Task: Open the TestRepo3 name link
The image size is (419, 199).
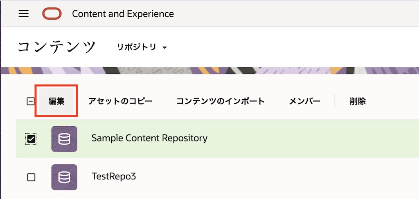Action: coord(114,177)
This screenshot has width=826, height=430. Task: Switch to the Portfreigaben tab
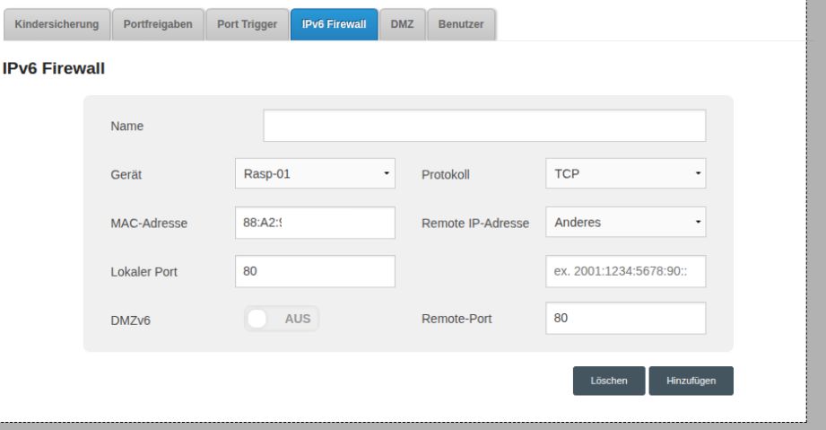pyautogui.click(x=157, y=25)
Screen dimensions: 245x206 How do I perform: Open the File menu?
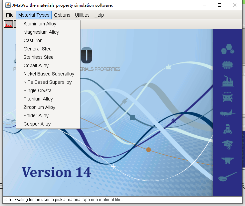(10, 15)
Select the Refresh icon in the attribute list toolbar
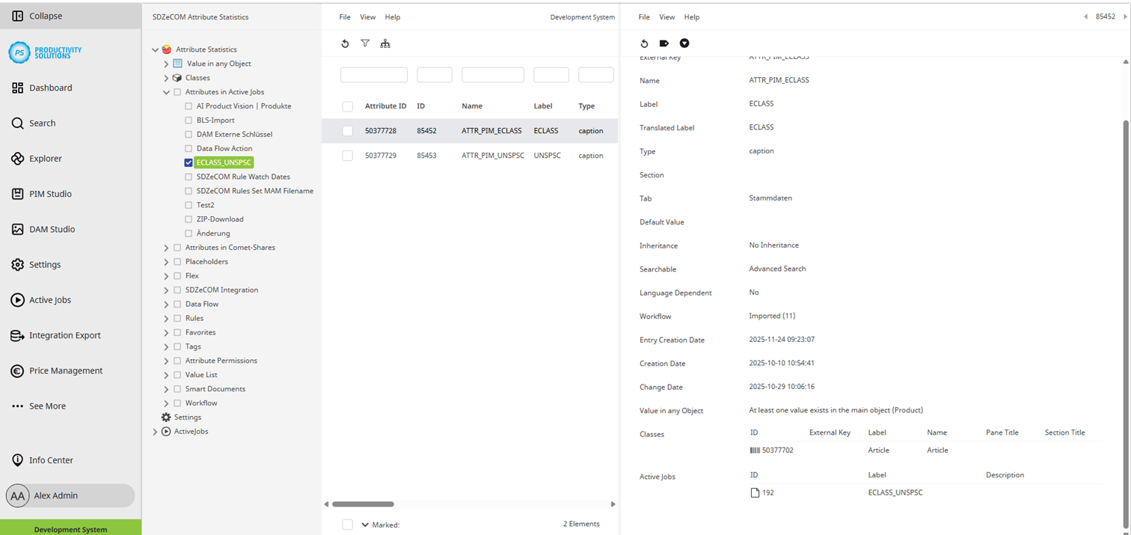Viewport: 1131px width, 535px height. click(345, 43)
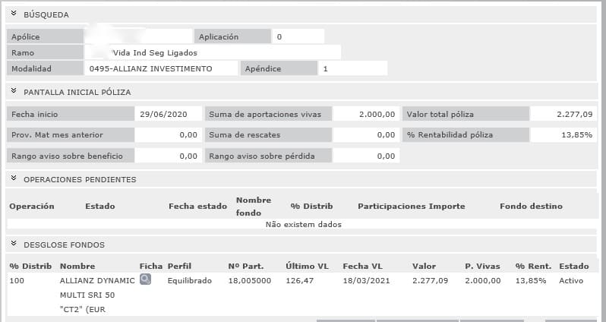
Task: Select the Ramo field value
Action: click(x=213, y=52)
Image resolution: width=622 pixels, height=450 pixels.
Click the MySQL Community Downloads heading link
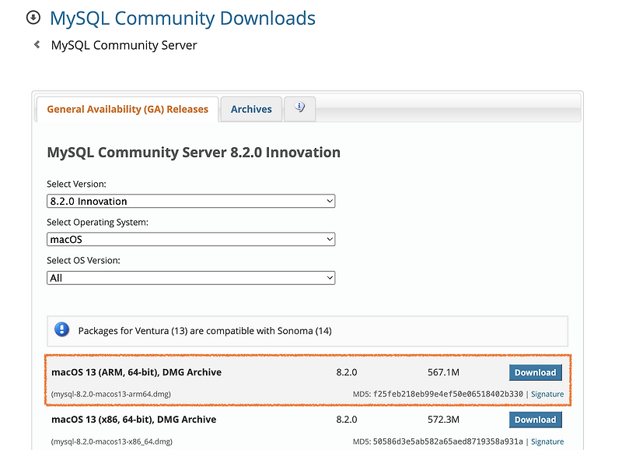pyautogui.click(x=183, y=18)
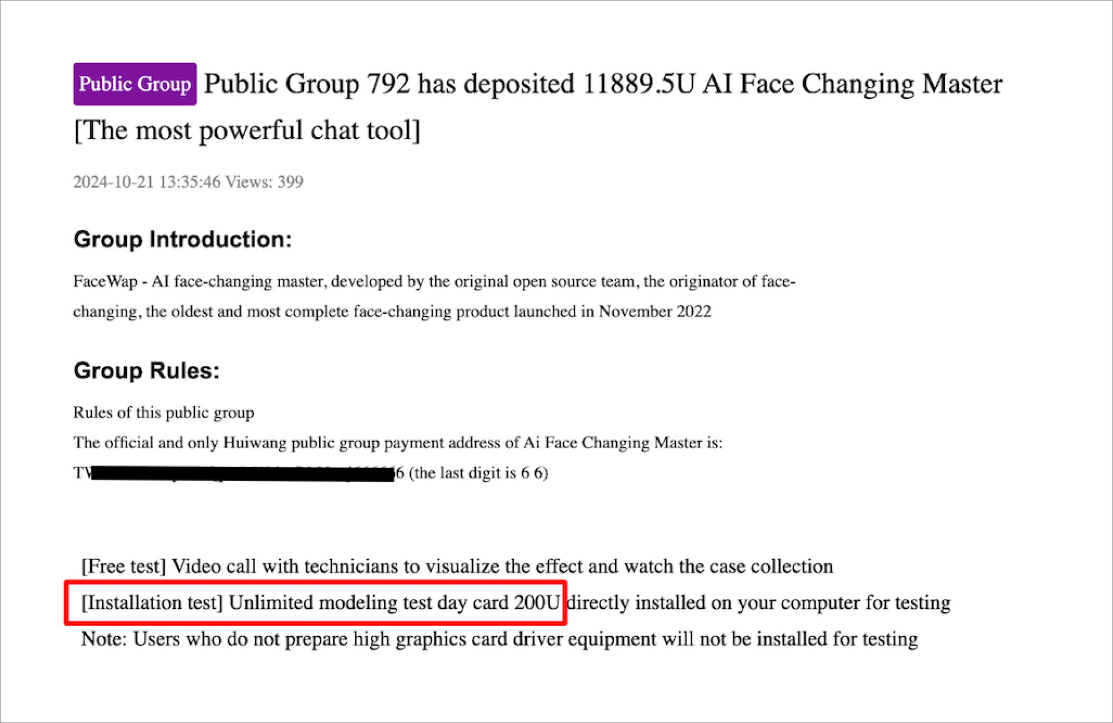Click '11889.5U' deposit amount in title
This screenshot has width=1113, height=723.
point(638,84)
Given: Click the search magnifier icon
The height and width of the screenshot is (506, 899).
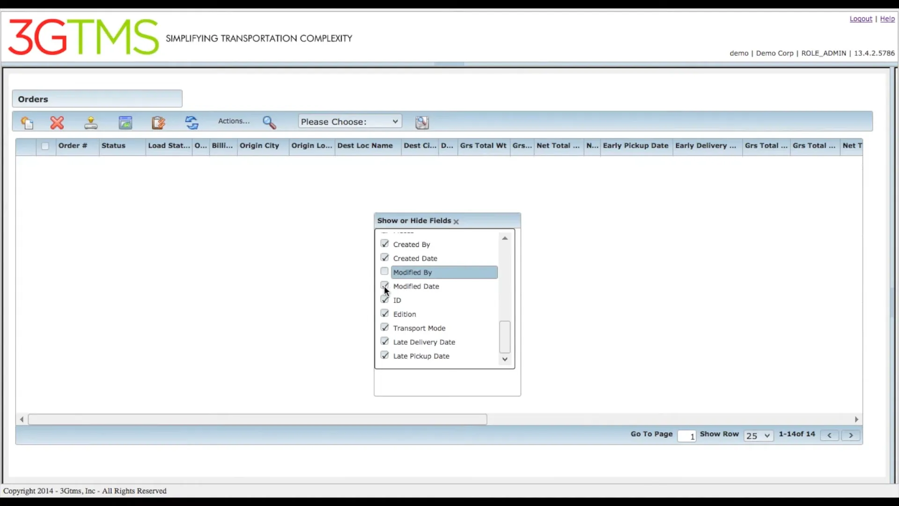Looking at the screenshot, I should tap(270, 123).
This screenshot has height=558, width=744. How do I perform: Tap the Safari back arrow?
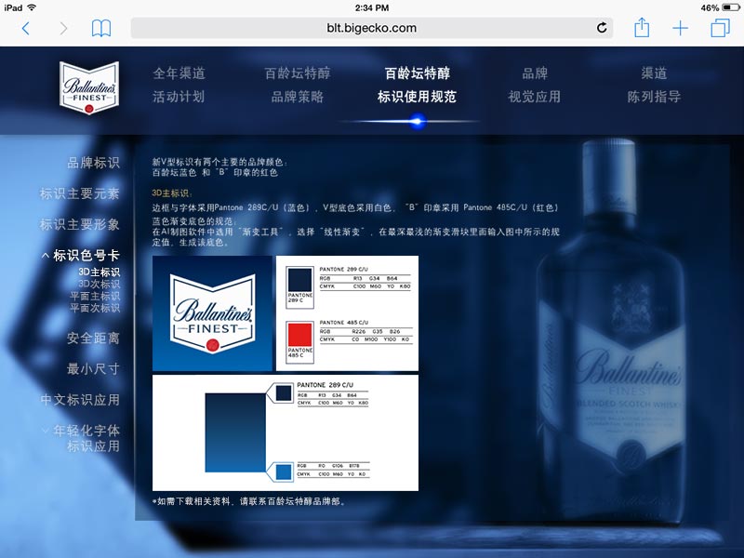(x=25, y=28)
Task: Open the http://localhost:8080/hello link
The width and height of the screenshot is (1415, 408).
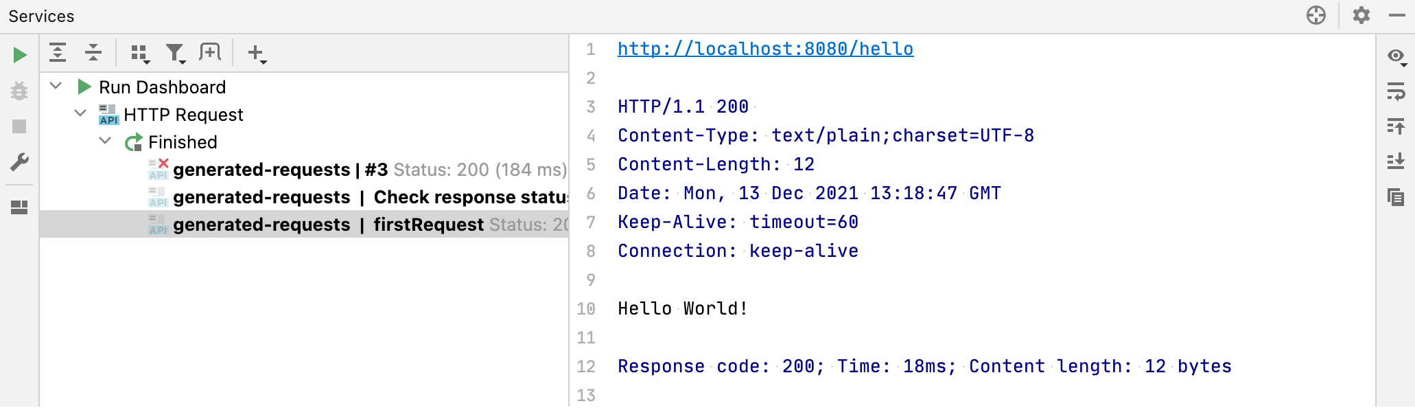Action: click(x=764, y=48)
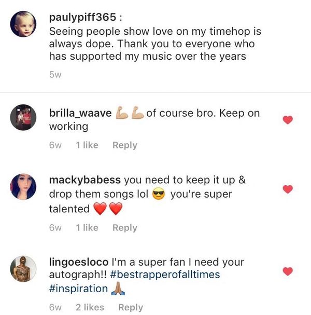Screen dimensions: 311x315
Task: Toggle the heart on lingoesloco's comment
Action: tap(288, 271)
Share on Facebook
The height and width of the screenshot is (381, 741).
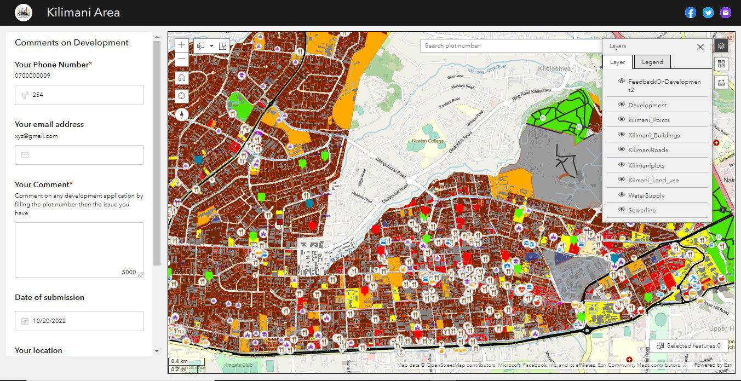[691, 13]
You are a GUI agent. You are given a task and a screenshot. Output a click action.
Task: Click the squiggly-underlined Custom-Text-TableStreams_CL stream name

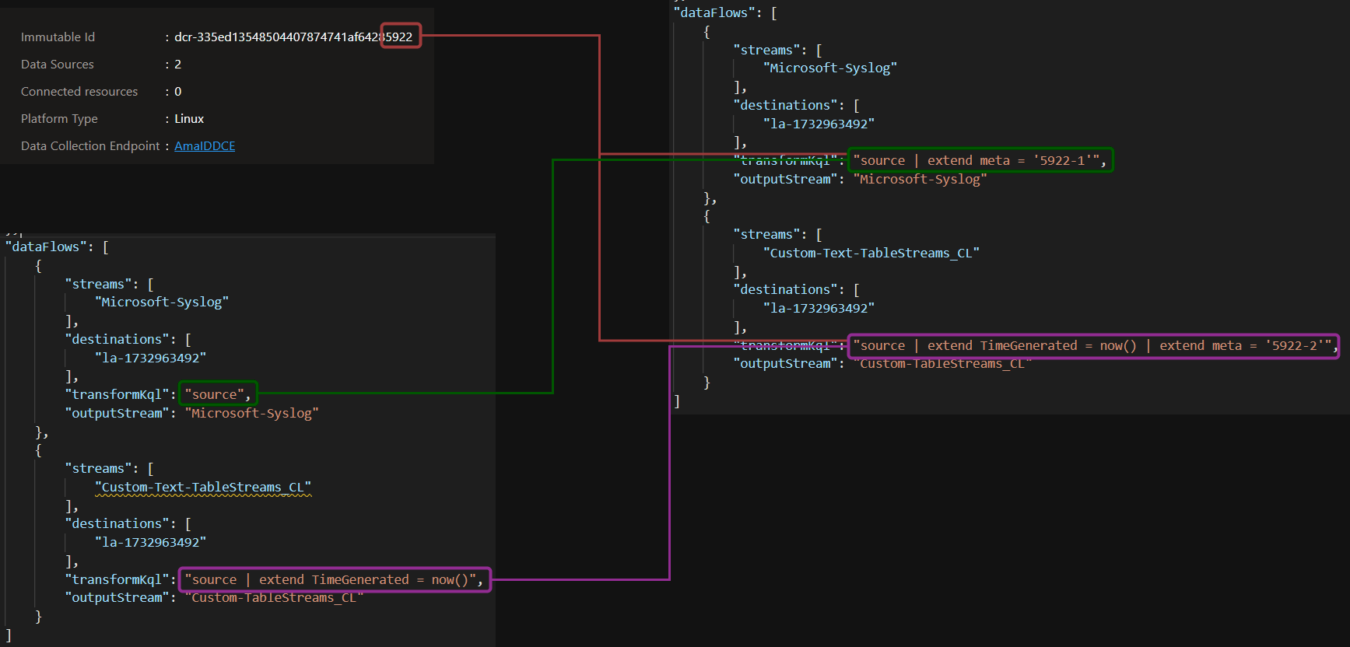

-----

- **TASK INSTRUCTIONS**:
Please quote the listing above, starting with the line containing "This screenshot has height=558, width=744." and continuing through the end of the listing, leaving out the pictures.

- **RESULT BELOW**:
This screenshot has height=558, width=744. How do I perform: Tap the Safari back arrow?
(x=25, y=28)
Task: Open the http://localhost:8080/hello link
The width and height of the screenshot is (1415, 408).
Action: click(x=764, y=48)
Screen dimensions: 311x315
Task: Toggle the heart on lingoesloco's comment
Action: tap(288, 271)
Share on Facebook
The height and width of the screenshot is (381, 741).
[691, 13]
You are a GUI agent. You are given a task and a screenshot. Output a click action.
Task: Click the squiggly-underlined Custom-Text-TableStreams_CL stream name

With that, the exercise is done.